Where the yule logs grow
Holiday tree farms aren't just for sawing. You can hike them.
The closest thing my family has to a religious ritual in December is squeezing onto a couch somewhere (it doesn’t have to be our couch) and watching National Lampoon’s Christmas Vacation. At this point, it’s less about experiencing a narrative picture than having a friend-to-friend reunion with Clark Griswold, the messiah of suburban dads from Palo Alto to Presque Isle. The anticipation of hearing everyone guffaw and cackle at the jokes and setpieces that we all know are coming is a special kind of holiday joy. The movie also has surprisingly terrific class politics, uniting the middle class, the rural poor, and the police against the rich. (I wrote about this for VICE back in 2018.) But for relentless bladder laughter, the arguable peak of Christmas Vacation is its opening 10 minutes, in which we find Chevy Chase and his long-suffering family hiking into snowbound wilderness to find the elusive Griswold Family Christmas Tree.

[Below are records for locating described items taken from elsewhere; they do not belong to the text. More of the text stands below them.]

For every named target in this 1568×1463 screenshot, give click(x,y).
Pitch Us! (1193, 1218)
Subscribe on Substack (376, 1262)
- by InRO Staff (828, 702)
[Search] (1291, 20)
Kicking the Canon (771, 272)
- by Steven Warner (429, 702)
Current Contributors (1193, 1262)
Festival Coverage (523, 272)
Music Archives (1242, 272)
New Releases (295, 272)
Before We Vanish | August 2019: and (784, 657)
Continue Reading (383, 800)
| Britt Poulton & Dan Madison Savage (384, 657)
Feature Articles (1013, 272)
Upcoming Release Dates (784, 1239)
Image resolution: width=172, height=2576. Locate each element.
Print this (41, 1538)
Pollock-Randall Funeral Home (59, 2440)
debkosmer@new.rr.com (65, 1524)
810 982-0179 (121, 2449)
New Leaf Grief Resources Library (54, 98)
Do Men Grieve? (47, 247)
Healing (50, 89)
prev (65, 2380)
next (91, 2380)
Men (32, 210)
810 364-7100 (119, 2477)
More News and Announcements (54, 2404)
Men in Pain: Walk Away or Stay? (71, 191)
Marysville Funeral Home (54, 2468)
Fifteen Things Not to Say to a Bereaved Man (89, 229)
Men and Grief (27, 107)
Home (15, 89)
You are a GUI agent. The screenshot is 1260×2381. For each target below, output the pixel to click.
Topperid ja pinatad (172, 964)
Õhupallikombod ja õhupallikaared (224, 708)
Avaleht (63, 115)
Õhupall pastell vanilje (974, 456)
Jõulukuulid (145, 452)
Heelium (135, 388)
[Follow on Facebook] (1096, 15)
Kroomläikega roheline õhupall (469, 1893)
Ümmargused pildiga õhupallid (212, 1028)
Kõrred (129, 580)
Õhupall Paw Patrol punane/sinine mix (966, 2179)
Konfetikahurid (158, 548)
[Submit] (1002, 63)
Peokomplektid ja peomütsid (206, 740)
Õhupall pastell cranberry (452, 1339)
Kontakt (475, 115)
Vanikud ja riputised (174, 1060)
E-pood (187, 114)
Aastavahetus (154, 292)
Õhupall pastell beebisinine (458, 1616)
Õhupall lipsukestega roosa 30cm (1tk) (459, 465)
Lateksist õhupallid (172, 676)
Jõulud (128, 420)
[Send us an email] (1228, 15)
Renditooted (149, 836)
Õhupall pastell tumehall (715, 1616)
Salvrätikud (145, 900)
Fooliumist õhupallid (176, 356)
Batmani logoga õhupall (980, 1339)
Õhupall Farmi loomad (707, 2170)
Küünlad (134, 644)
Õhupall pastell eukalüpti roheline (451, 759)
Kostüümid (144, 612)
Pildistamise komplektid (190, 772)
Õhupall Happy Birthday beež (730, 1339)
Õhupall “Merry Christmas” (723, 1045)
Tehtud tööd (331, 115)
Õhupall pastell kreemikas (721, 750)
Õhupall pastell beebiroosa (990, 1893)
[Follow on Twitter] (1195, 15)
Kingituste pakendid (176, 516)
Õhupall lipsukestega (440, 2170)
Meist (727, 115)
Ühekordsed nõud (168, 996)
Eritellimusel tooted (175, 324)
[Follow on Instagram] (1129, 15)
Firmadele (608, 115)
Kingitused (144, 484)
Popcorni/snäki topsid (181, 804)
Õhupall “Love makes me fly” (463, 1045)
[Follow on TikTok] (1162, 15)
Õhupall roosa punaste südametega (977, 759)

Part of the joke is how the Griswolds’ Christmas tree hunt resembles borderline death march across a landscape that brings to mind Siberia. (The film is set in the Chicago metro area.) And the reason why this joke lands so well is because millions of us buy our holiday trees in parking lots, where evergreen arbors been dumped after being cut down and baled at a tree farm somewhere out in the countryside. Some of us will go the extra mile and drive to one of those farms, sawing down our own tree and hauling it back to our less bucolic enclaves, bungee-corded to the top of the car. But even in these instances, you pretty much just show up, walk 100 feet into a corridor of trees, and make a rapid decision because it’s really cold and you need the full dexterity of your hands to operate the bow saw you’ve brought along or borrowed from the tree farm proprietors. Not many people will visit a tree farm expecting to go for a hike.
But in fact, you can go for an sublime winter hike at a holiday tree farm. There’s a real splendor to those dotingly-maintained rows of evergreen trees that present in varying shapes and sizes. Tree farms tend to be pretty vast, often taking up space on open hills or ridges with arresting views of the nearby countryside. Simply hiking around a farm, darting in and out of tree halls, and pausing to enjoy the early winter ambiance can be a lovely experience. But certain tree farms in New England offer literal hiking trails that explore the grounds and the surrounding woods. And this week, I found one of those trails hidden in plain sight, in the little town of Bethlehem. New Hampshire.